I was just thinking this morning that it's a strange world where, in one part of it, a woman can be sentenced to a public lashing* for allowing her students to name a Teddy bear after a child in their class (who just happens to be named Muhammed), while elsewhere it's OK to sell Jesus action figures.

Furthermore, while the whole incident has been resolved as a "misunderstanding," I wonder what the misunderstanding was about.  The defense is, after all, appealing.  Was the outrage because of the name alone?
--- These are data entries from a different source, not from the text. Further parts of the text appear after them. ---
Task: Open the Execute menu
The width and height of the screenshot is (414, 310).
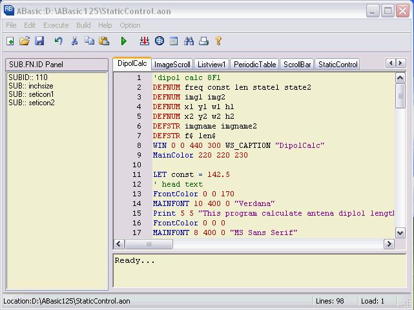Action: 56,25
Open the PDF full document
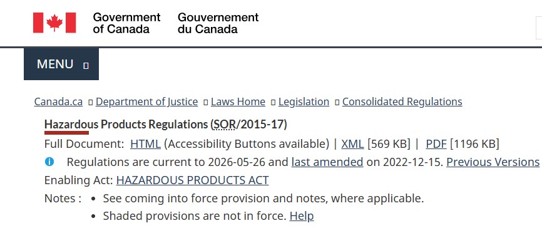Image resolution: width=542 pixels, height=228 pixels. pos(436,144)
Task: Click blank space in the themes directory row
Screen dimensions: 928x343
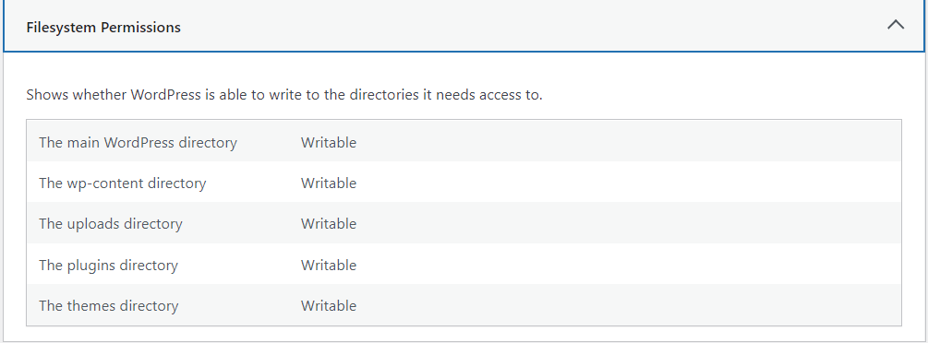Action: click(627, 306)
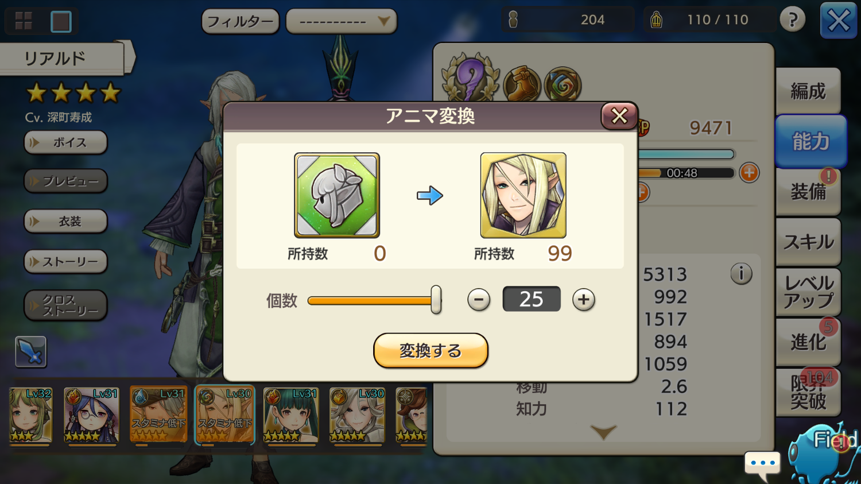
Task: Open the chat speech bubble icon
Action: click(763, 464)
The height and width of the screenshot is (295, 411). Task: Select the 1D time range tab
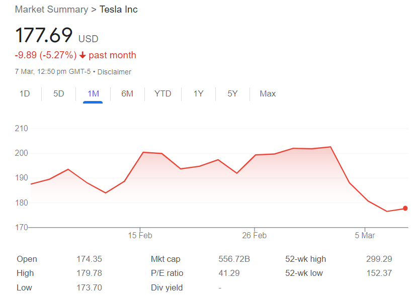(x=24, y=93)
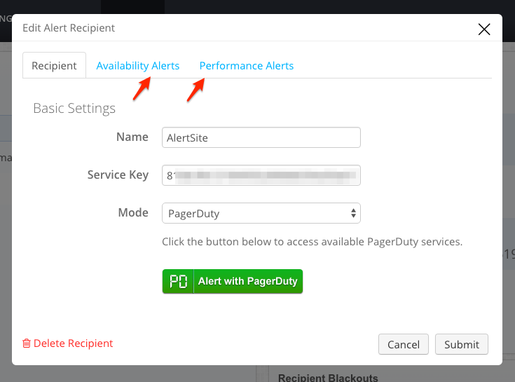Click the red trash can icon

[27, 343]
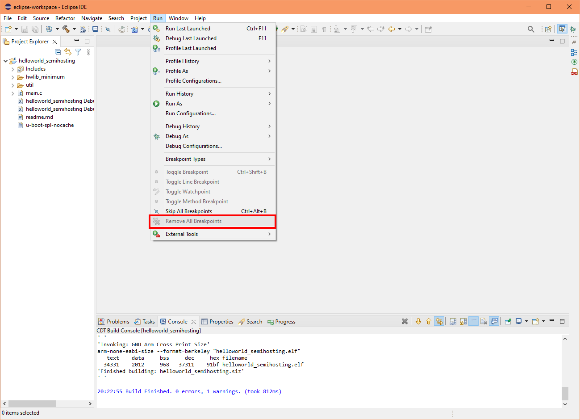The image size is (580, 420).
Task: Click the Search magnifier in the toolbar
Action: coord(531,29)
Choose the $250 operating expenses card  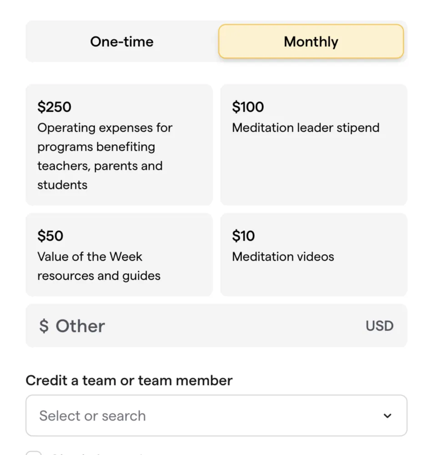(x=119, y=144)
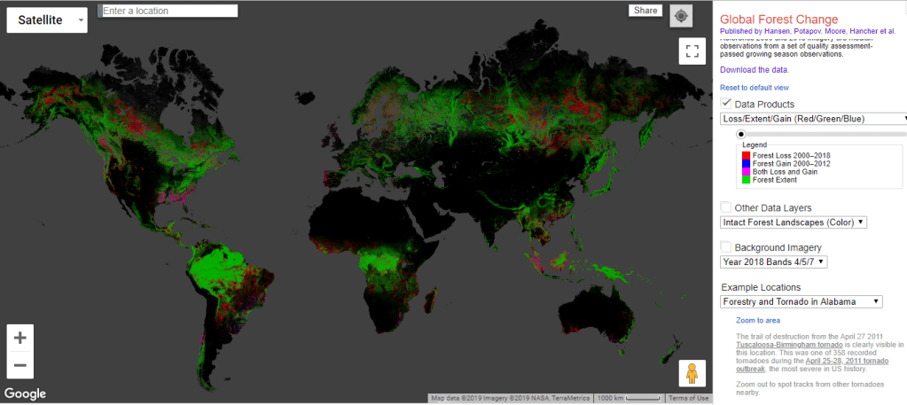
Task: Enable the Other Data Layers checkbox
Action: [x=726, y=207]
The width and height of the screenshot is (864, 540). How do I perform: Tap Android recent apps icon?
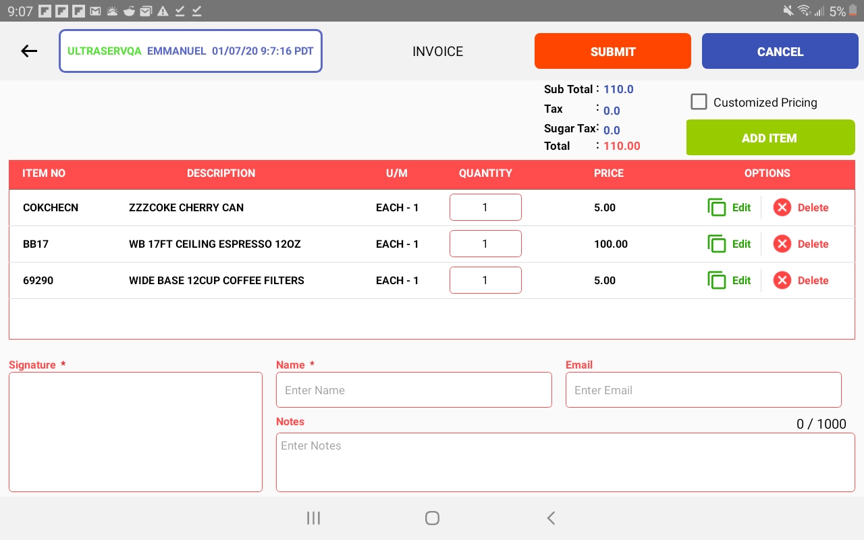click(x=313, y=518)
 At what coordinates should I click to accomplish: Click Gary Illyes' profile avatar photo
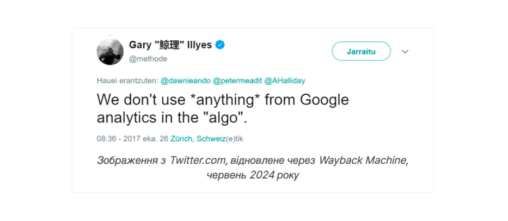pos(110,52)
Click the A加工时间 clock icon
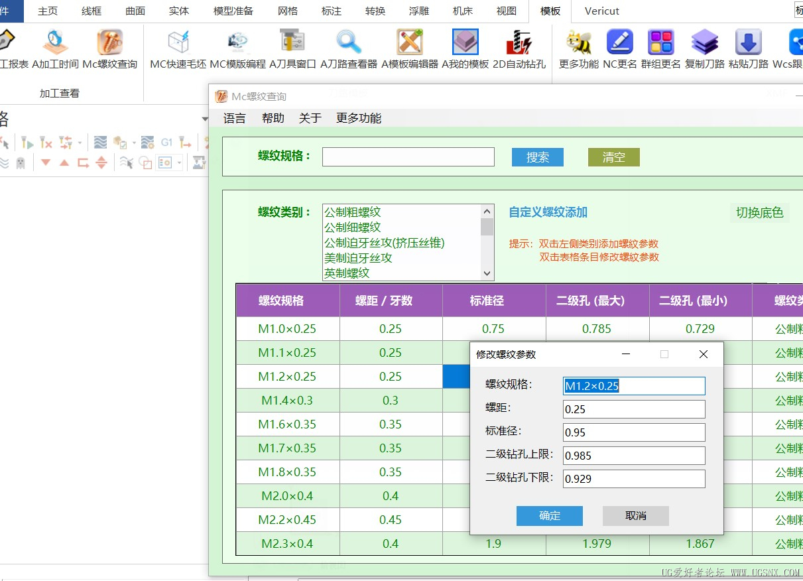Viewport: 803px width, 581px height. click(x=55, y=42)
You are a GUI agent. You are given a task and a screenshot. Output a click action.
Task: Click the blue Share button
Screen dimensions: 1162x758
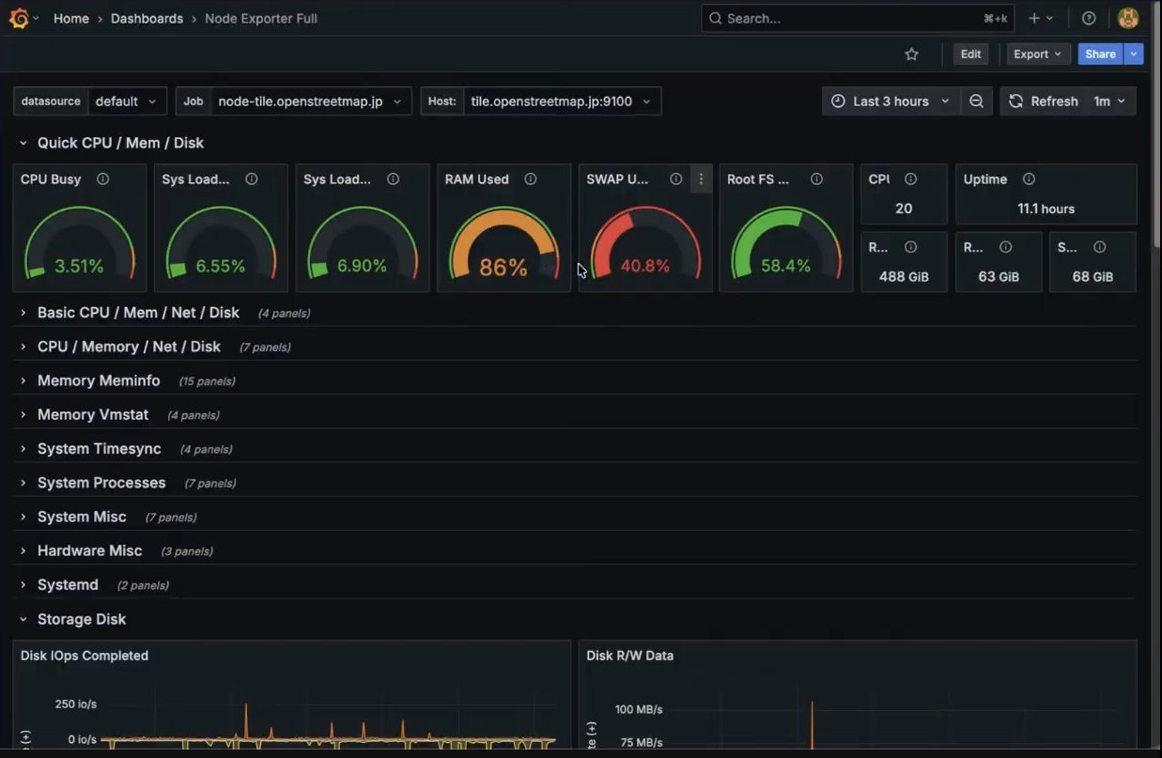coord(1100,54)
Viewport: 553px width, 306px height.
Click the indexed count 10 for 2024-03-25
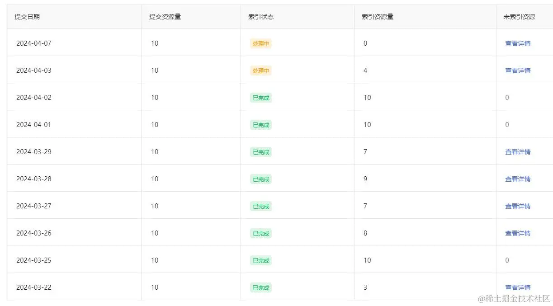point(367,260)
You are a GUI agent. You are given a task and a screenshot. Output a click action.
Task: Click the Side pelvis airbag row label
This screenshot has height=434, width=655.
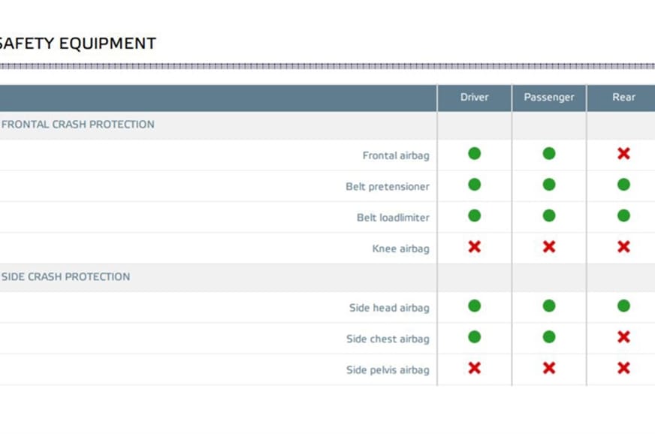388,370
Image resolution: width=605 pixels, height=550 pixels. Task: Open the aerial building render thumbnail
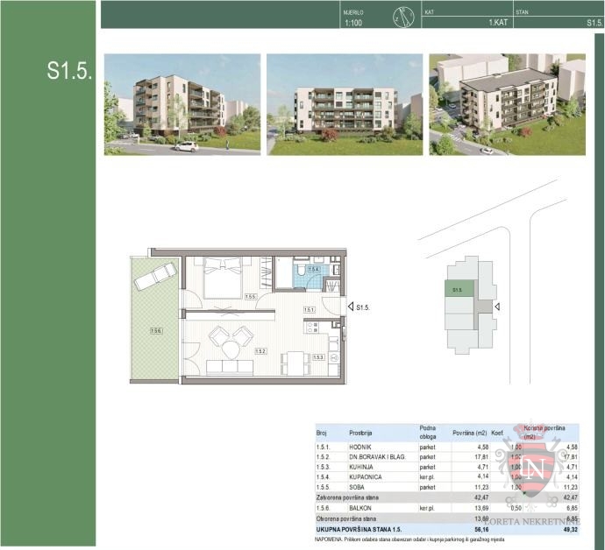click(x=507, y=104)
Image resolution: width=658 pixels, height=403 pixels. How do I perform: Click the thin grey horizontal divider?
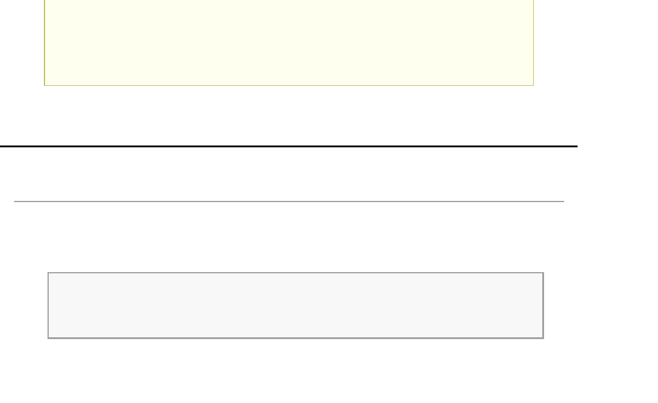pos(289,201)
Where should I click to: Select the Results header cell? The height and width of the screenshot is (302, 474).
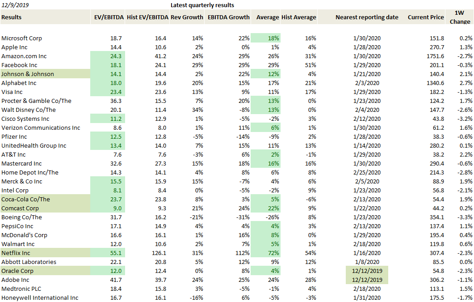click(12, 17)
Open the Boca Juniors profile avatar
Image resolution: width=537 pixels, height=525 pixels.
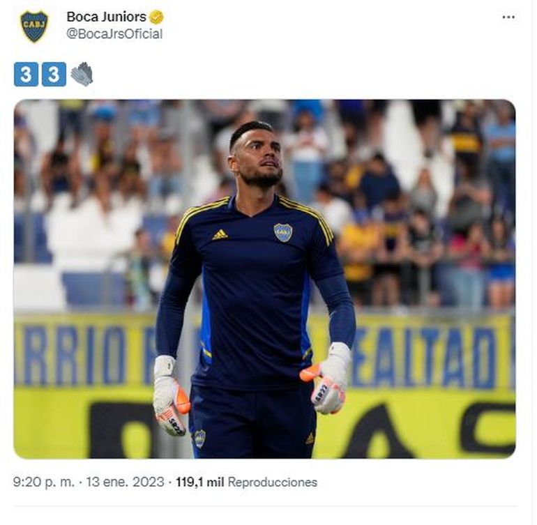click(x=34, y=26)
Was it because it was a bear (which is not seen as a  "cuddly symbol of mercy" in Islamic cultures)?  (Do they even have bears in the Sudan?) And what of the lashing? We seem to be taking this kind of punishment with a shrug of the shoulders.  What if Gillian Gibbons had actually personally named the bear after the prophet Muhammed (peace be upon him)? And what if it had been a pig instead?  Surely there would have been a beheading, no?  What if it had been a stuffed Lion, would she have been given a medal instead?

...and, by the way, where are all the animal rights activists in all of this?  Isn't there a shred of compassion for the bear himself?  Doesn't anyone care about whether the bear is Muslim or not?  Does this all boil down to a case of stuffed-toy profiling? Am I the only one who sees the issues of religious freedom involved?  Clearly our priorities are way out of whack.

* I take it back.  From the same timesonline link above, it seems that it wouldn't have been a public lashing after all.  I quote:  "Had Miss Gibbons been sentenced to a flogging, the sentence would have been carried out by a woman, not a man, and in a private room rather than in public. And, like the murderer pinned against the wall, it would have been carried out promptly."

Well, that's a relief.  I guess it's not as bad as I thought.

Man, there's gotta be song in there somewhere.